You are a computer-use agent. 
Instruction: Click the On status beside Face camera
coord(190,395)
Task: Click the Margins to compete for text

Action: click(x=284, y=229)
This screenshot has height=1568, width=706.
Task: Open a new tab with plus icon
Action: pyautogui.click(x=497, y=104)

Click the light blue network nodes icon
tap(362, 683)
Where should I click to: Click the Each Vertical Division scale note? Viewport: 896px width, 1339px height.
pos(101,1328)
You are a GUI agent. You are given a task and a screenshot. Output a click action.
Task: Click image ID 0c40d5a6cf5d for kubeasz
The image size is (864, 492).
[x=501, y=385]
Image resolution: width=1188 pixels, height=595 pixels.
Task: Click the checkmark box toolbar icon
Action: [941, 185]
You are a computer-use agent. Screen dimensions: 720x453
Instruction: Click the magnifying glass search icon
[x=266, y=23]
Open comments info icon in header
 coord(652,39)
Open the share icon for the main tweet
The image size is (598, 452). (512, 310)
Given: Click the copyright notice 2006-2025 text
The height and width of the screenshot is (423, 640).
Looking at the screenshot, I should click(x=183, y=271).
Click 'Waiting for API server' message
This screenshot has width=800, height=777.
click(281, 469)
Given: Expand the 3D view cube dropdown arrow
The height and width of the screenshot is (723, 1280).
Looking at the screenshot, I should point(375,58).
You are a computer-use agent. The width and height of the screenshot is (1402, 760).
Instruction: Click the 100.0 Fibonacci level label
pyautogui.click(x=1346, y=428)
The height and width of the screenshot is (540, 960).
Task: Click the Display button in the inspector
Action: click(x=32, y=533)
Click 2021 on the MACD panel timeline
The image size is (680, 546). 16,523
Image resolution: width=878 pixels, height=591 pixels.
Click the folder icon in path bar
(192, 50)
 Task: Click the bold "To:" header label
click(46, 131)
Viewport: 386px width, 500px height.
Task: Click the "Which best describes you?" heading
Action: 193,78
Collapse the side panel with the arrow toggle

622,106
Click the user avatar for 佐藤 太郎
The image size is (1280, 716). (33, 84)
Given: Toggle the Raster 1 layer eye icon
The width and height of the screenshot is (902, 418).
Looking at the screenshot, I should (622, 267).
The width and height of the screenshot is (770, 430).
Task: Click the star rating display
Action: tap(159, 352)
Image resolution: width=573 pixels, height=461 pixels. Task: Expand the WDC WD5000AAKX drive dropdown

● ● ● ●

The problem ▸ Reproduce the whole of the material exactly as shown.

Task result ▸
You are a computer-use agent. 
Instruction: Click the On status beside Face camera
coord(190,395)
Task: Click the Margins to compete for text

Action: click(x=284, y=229)
This screenshot has height=1568, width=706.
Task: Open a new tab with plus icon
Action: pyautogui.click(x=497, y=104)

Click the light blue network nodes icon
tap(362, 683)
Where should I click to: Click the Each Vertical Division scale note? Viewport: 896px width, 1339px height.
pos(101,1328)
You are a GUI agent. You are given a task and a screenshot. Output a click action.
Task: Click image ID 0c40d5a6cf5d for kubeasz
The image size is (864, 492).
[x=501, y=385]
Image resolution: width=1188 pixels, height=595 pixels.
Task: Click the checkmark box toolbar icon
Action: [941, 185]
You are a computer-use agent. Screen dimensions: 720x453
Instruction: Click the magnifying glass search icon
[x=266, y=23]
Open comments info icon in header
 coord(652,39)
Open the share icon for the main tweet
The image size is (598, 452). (512, 310)
Given: Click the copyright notice 2006-2025 text
The height and width of the screenshot is (423, 640).
Looking at the screenshot, I should click(x=183, y=271).
Click 'Waiting for API server' message
This screenshot has width=800, height=777.
click(281, 469)
Given: Expand the 3D view cube dropdown arrow
The height and width of the screenshot is (723, 1280).
Looking at the screenshot, I should point(375,58).
You are a computer-use agent. The width and height of the screenshot is (1402, 760).
Instruction: Click the 100.0 Fibonacci level label
pyautogui.click(x=1346, y=428)
The height and width of the screenshot is (540, 960).
Task: Click the Display button in the inspector
Action: click(x=32, y=533)
Click 2021 on the MACD panel timeline
The image size is (680, 546). 16,523
Image resolution: width=878 pixels, height=591 pixels.
Click the folder icon in path bar
(192, 50)
 Task: Click the bold "To:" header label
click(46, 131)
Viewport: 386px width, 500px height.
Task: Click the "Which best describes you?" heading
Action: 193,78
Collapse the side panel with the arrow toggle

622,106
Click the user avatar for 佐藤 太郎
The image size is (1280, 716). (33, 84)
Given: Toggle the Raster 1 layer eye icon
The width and height of the screenshot is (902, 418).
Looking at the screenshot, I should (622, 267).
The width and height of the screenshot is (770, 430).
Task: Click the star rating display
Action: tap(159, 352)
Image resolution: width=573 pixels, height=461 pixels. Task: Expand the WDC WD5000AAKX drive dropdown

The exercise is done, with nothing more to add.